:: QUOTED PASSAGE ::

I bought a dozen little necks and three larger clams (the larger ones to chop into the sauce, the tinier ones to just steam open and toss on top of the pasta). What I did was leave them in the butcher paper the butcher puts them in (our town is small enough that our butcher is also our fish monger), then fill a crisper drawer of my fridge with ice and put the packages on top. I do know how to know they are safe and all that, but am curious as to whether I should have done anything different, for example, take them out of the paper and put them on the ice directly, etc.

Any advice for future adventures appeciated.
They should be fine - I keep 'em on ice for a day or so, too. Just remember to discard any opened ones that won't close up when you tap them, and throw any away that arent' opened after cooking them.

A couple of hours before I'm ready to cook mine, I bring them out and put them in a big bowl of water with lots of salt added. They start huffing and puffing, and a lot of the debris in the shell gets cleaned out. Some folks recommend putting a little corn meal in the water, too, but I've never found this to be any more helpful, and then you have to clean the cornmeal off the shells. Salty water does just fine.
Thanks for the great information marmalady. I've only had clams from a can but would love to have the "real deal" some day.

:) Barbara
You're most welcome, Barb! Perhaps a visit to Charleston is in order! We've got some great clams and oysters right now!

:::
:: INFORMATION SHOWN ::

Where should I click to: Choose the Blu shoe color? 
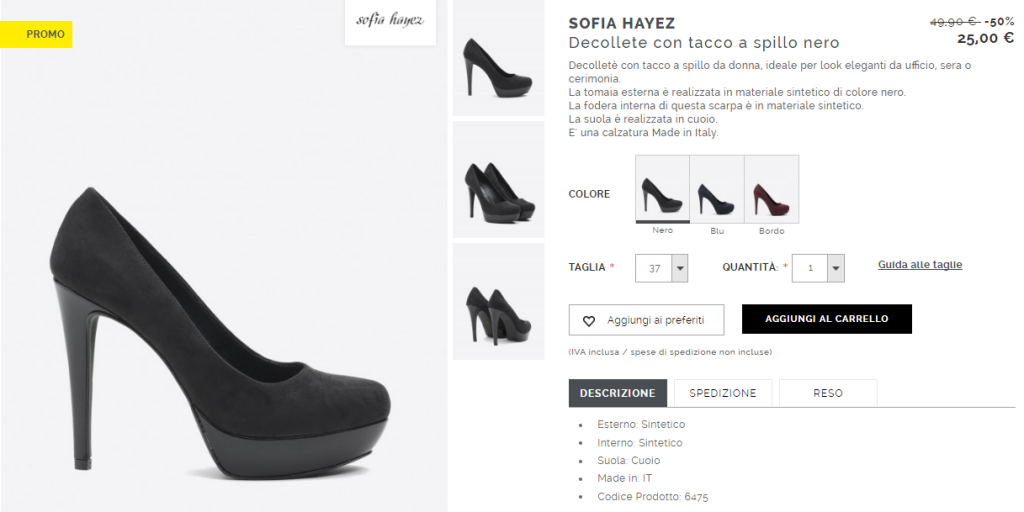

:::

EXERCISE SET:
**A)** In the posts about storing clams, revise the part that opens with the words containing "Any advice for" and closes with "does just fine.", putting "pot" in place of "bowl".
**B)** Translate this sentence from the posts about storing clams into Spanish: "They start huffing and puffing, and a lot of the debris in the shell gets cleaned out."
The listing is separate material from the clam posts.

ANSWERS TO THE TASKS:
**A)**
Any advice for future adventures appeciated.
They should be fine - I keep 'em on ice for a day or so, too. Just remember to discard any opened ones that won't close up when you tap them, and throw any away that arent' opened after cooking them.

A couple of hours before I'm ready to cook mine, I bring them out and put them in a big pot of water with lots of salt added. They start huffing and puffing, and a lot of the debris in the shell gets cleaned out. Some folks recommend putting a little corn meal in the water, too, but I've never found this to be any more helpful, and then you have to clean the cornmeal off the shells. Salty water does just fine.

**B)** Empiezan a resoplar y jadear, y se limpia gran parte de la suciedad que hay dentro de la concha.